The proposals include promoting collaboration and integration, better leadership and governance arrangements for local health services, shared responsibility and joined-up national leadership.
They also include changes to existing primary legislation in order to reduce the impact of marketisation and competition within the NHS. This will bring the NHS a step closer to better integration and better service delivery for patients.
Two significant proposals focus on repealing section 75 of the Health and Social Care act (2012) and removing arrangements between NHS commissioners and NHS providers from the scope of the Public Contracts Regulations. Both pieces of legislation created a legal framework aimed at opening up the NHS to a market-based system, leading to wasteful and legal administration cost.

--

Rename "collaboration" as "cooperation" and rewrite the stretch of the NHS reform passage from "The proposals include" through "joined-up national leadership." with that change. The data that come next have no connection to the NHS reform passage.

--

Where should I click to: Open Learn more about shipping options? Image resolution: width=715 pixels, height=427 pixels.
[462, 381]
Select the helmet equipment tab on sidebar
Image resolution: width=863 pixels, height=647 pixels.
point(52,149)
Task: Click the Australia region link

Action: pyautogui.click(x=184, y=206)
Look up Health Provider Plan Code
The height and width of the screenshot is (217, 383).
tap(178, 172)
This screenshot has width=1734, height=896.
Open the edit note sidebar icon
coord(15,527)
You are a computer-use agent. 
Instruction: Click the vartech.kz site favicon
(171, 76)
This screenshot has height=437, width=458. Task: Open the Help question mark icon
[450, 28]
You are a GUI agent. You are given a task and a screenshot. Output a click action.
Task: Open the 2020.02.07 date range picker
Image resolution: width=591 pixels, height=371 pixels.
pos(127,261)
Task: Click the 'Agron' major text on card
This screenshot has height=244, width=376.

--

Output below:
The proposals include promoting cooperation and integration, better leadership and governance arrangements for local health services, shared responsibility and joined-up national leadership.